Por Herminio Portell Vilá (1954)
Después de varios años de vigencia, los Estados Unidos se aprestan a modificar Ley McCarran, que estableció las más absurdas restricciones a la inmigración en un país que es el producto de la inmigración. La ley tomó el nombre de su patrocinador, que lo fue el reaccionario Senador McCarran, de Nevada, digno amigo y colaborador de Franco y procedente de un estado que tiene la mitad de la población del Ayuntamiento de Marianao y es notario en los Estados Unidos por las franquicias concedidas al juego, la prostitución, las borracheras, los divorcios y otras muchas irregularidades de la conducta de los hombres.
Los Estados Unidos han comprobado que, en la práctica, la ley McCarran ha sido un semillero de dificultades, de injusticias, de errores, de perjuicios y hasta de gastos innecesarios.
Es de esperar que las modificaciones que se hagan a esa legislación respondan a un estudio concienzudo de sus desventajas y que éstas sean medidas adecuadamente; pero, mientras tanto y al ser nosotros, los cubanos, de los que más perjudicados resultamos con la Ley McCarran, quizás si valga la pena que yo dedique este artículo a bosquejar siquiera sea brevemente, la historia de la inmigración cubana en los Estados Unidos, que proporcionó a ese país muchos de sus primeros inmigrantes y de los mejores.
Al cabo de ciento setenta y cinco años de historia norteamericana, los emigrados cubanos siguen siendo de los más útiles extranjeros que se han incorporado al “melting pot” o crisol de pueblos que son los Estados Unidos.
La afirmación que acabo de hacer no responde a puntillos nacionalistas o a patrioterías, sino a realidades que es una lástima que los historiadores norteamericanos las desconozcan o no las hayan apreciado debidamente, al mismo tiempo que resulta imperdonable que nosotros mismos, los cubanos, tampoco nos hayamos cuidado de destacarlas por nuestra cuenta.

■ ENTRADAS MOSTRADAS:

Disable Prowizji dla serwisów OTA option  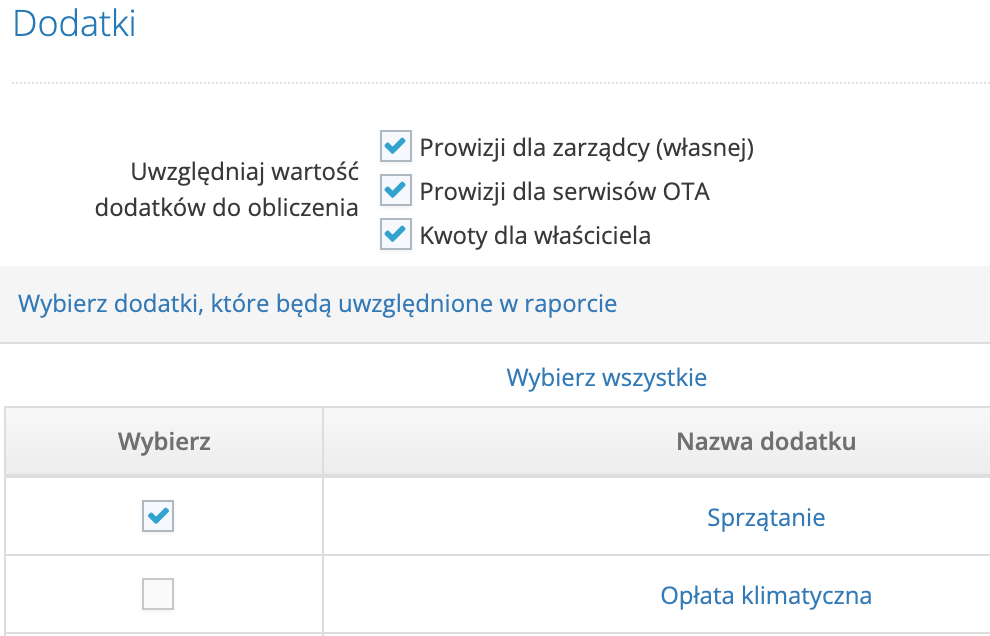click(x=395, y=190)
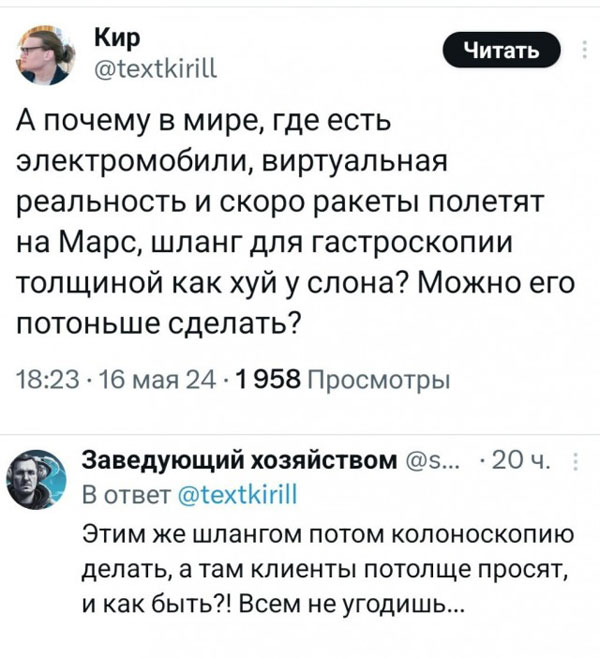Click the display name Кир
Viewport: 600px width, 658px height.
pyautogui.click(x=114, y=38)
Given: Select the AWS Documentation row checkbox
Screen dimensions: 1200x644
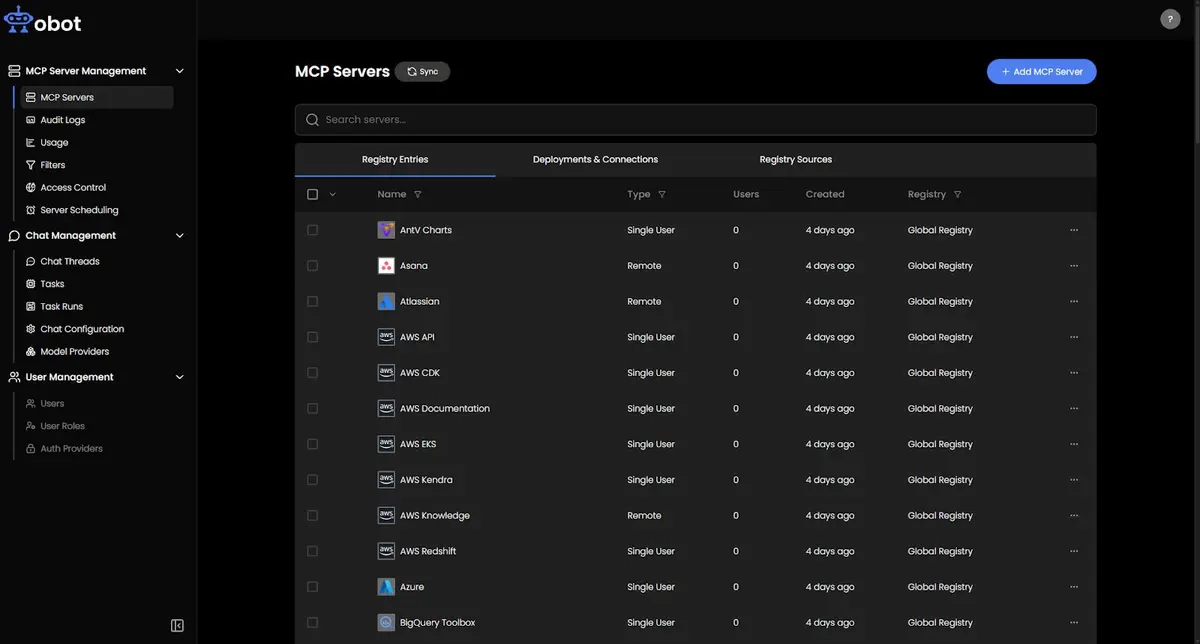Looking at the screenshot, I should click(x=310, y=407).
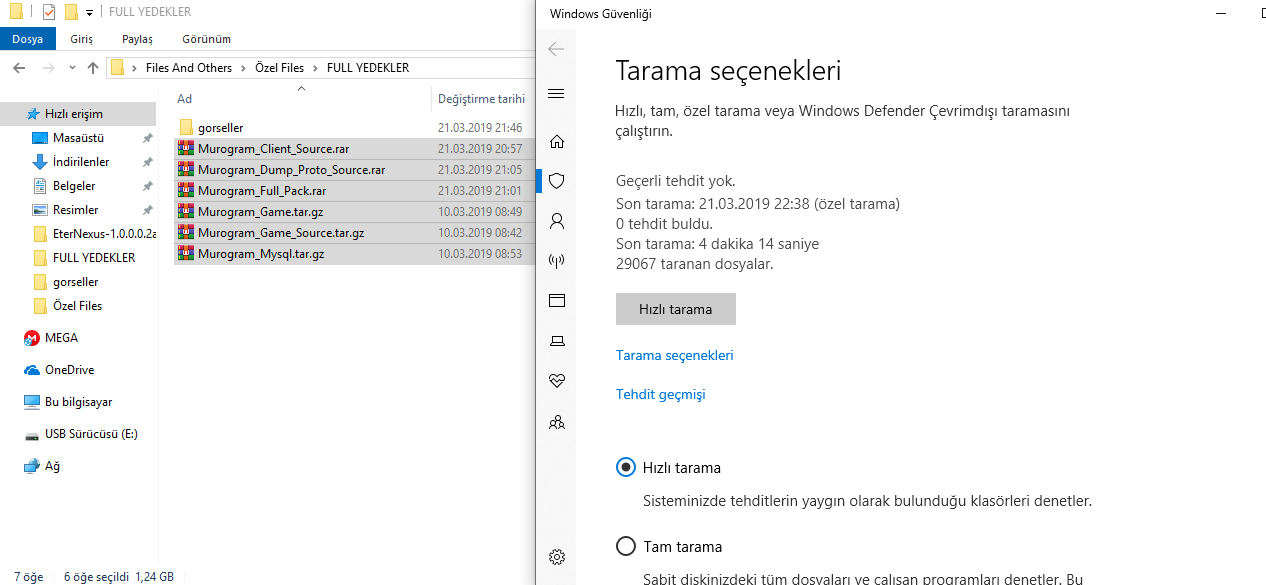The width and height of the screenshot is (1266, 585).
Task: Click the Hızlı tarama button
Action: point(676,309)
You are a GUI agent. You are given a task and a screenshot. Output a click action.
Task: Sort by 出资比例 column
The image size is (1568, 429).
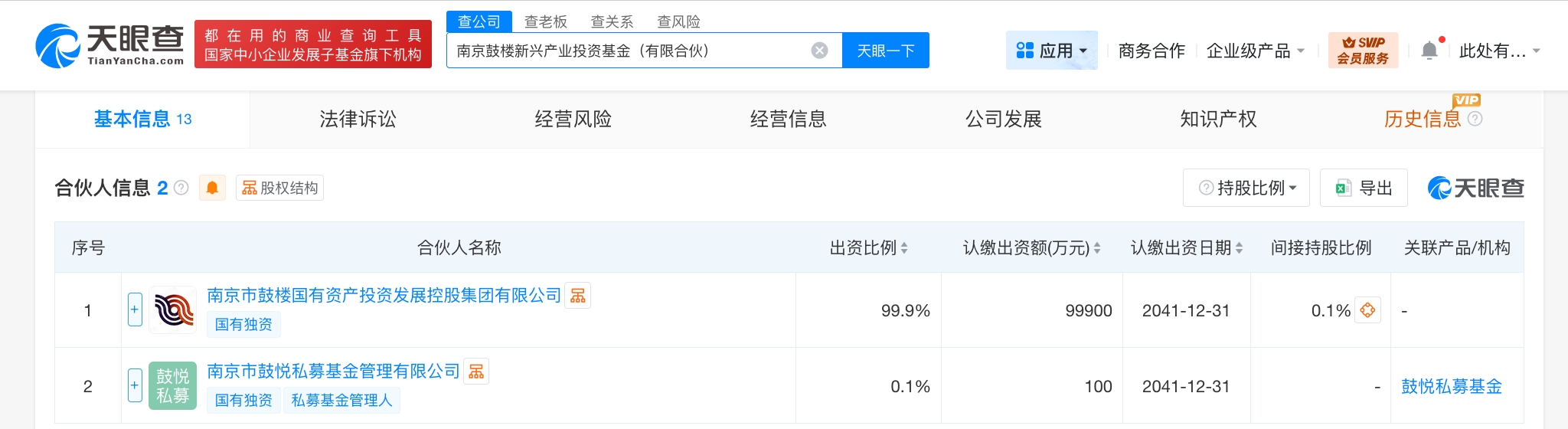pos(904,247)
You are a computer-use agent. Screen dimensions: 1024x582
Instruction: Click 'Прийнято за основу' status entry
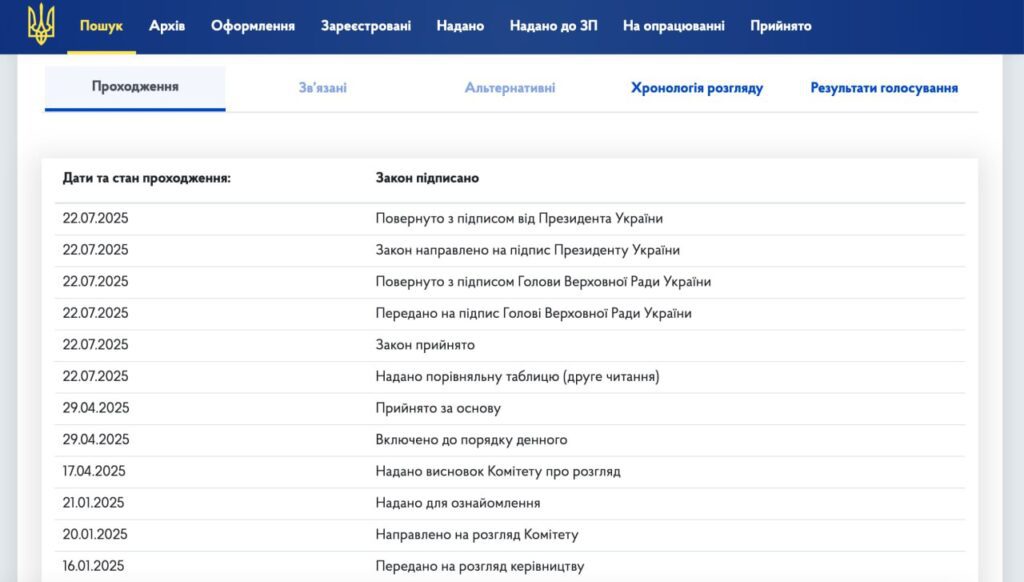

■ LISTA DE TAREAS:
A - Según el fragmento sobre la Ley McCarran, ¿de qué estado procedía el senador McCarran?
B - Reanuda el fragmento sobre la Ley McCarran justo después de su última oración.
El listado no tiene relación alguna con el fragmento sobre la Ley McCarran.

■ RESPUESTAS DADAS:
A - De Nevada.

B -
Todos los años cuando tengo un alumno universitario que me impresiona con su inteligencia, sus hábitos de estudio y la ambición de destacarse, hago alusión a este tema con la esperanza de que lo escoja para su tesis de grado; pero hasta ahora no he logrado interesar a ninguno de ellos en lo que sería la prueba concluyente de nuestras capacidades como pueblo.
Los años que pasé en bibliotecas y archivos de los Estados Unidos, acopiando los materiales para mi “Historia de Cuba en sus relaciones con los Estados Unidos y España” (La Habana, Montero, editor. 4 vols., 1938-1942), me permitieron descubrir datos interesantísimos de las meritísimas colonias cubanas en Boston, Nueva York, Filadelfia, Baltimore, Washington, Wilmington, Savannah, Charleston, Mobila, St. Lotus, Annapolis, Central Valley, Nueva Orleans y, sobre todo, en las poblaciones del Estado de Florida, en un tiempo dependientes de Cuba, cuando la dominación española, y que después, cuando España vendió toda esa región a los Estados Unidos, por espacio de más de medio siglo permaneció en un abandono que es tanto más sorprendente si se le compara con su progreso actual.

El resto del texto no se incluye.